▸ **What you have to do**
Rewrite the data below as a numbered list, from the line with "Where should I click to: Click" up to and including the line with "Action: point(85,123)". Leave out any blank lines.

Items from a data source
——————————
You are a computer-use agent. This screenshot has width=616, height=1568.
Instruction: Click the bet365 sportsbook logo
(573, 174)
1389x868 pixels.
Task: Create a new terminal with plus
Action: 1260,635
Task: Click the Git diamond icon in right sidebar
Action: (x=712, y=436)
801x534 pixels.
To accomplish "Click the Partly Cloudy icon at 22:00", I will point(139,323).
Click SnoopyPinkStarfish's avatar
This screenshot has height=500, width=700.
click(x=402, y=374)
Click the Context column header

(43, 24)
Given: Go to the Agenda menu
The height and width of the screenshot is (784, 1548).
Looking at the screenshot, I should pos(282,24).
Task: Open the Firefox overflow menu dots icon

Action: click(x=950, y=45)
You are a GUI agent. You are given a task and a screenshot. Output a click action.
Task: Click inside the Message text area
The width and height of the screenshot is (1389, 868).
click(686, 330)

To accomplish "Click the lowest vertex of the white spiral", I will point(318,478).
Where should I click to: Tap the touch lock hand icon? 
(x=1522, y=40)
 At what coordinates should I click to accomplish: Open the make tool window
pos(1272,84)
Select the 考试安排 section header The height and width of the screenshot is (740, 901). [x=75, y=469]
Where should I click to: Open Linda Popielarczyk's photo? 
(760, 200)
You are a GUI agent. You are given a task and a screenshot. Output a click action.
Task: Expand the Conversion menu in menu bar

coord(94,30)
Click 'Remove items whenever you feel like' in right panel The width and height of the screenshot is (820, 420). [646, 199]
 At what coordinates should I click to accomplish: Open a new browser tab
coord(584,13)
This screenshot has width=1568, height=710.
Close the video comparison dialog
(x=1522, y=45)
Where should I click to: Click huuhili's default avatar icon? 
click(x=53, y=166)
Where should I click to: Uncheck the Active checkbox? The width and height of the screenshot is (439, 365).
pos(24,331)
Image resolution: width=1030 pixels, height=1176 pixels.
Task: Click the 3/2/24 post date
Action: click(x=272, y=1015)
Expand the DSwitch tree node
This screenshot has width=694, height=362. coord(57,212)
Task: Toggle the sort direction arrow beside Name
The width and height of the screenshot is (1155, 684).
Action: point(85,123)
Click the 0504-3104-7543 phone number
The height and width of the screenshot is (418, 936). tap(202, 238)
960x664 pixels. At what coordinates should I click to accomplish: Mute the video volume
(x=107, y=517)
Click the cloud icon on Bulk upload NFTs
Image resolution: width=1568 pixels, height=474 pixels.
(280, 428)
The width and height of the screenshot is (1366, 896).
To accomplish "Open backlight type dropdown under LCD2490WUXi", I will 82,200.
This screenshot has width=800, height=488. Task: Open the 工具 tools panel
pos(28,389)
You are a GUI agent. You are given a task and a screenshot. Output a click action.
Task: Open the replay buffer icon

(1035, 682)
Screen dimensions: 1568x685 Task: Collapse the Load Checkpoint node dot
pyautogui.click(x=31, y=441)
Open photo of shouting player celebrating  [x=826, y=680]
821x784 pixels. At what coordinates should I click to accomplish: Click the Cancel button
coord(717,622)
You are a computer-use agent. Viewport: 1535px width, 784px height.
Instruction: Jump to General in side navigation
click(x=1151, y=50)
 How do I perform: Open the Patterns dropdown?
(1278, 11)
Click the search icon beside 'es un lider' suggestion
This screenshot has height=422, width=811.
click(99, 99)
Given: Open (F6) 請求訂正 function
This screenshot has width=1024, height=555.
——————————
▸ **Exercise solution**
1. Where should I click to: Click huuhili's default avatar icon? 
2. click(x=53, y=166)
3. Where should I click to: Uncheck the Active checkbox? The width and height of the screenshot is (439, 365).
4. pos(24,331)
5. Image resolution: width=1030 pixels, height=1176 pixels.
6. Task: Click the 3/2/24 post date
7. Action: click(x=272, y=1015)
8. Expand the DSwitch tree node
9. This screenshot has width=694, height=362. coord(57,212)
10. Task: Toggle the sort direction arrow beside Name
11. The width and height of the screenshot is (1155, 684).
12. Action: point(85,123)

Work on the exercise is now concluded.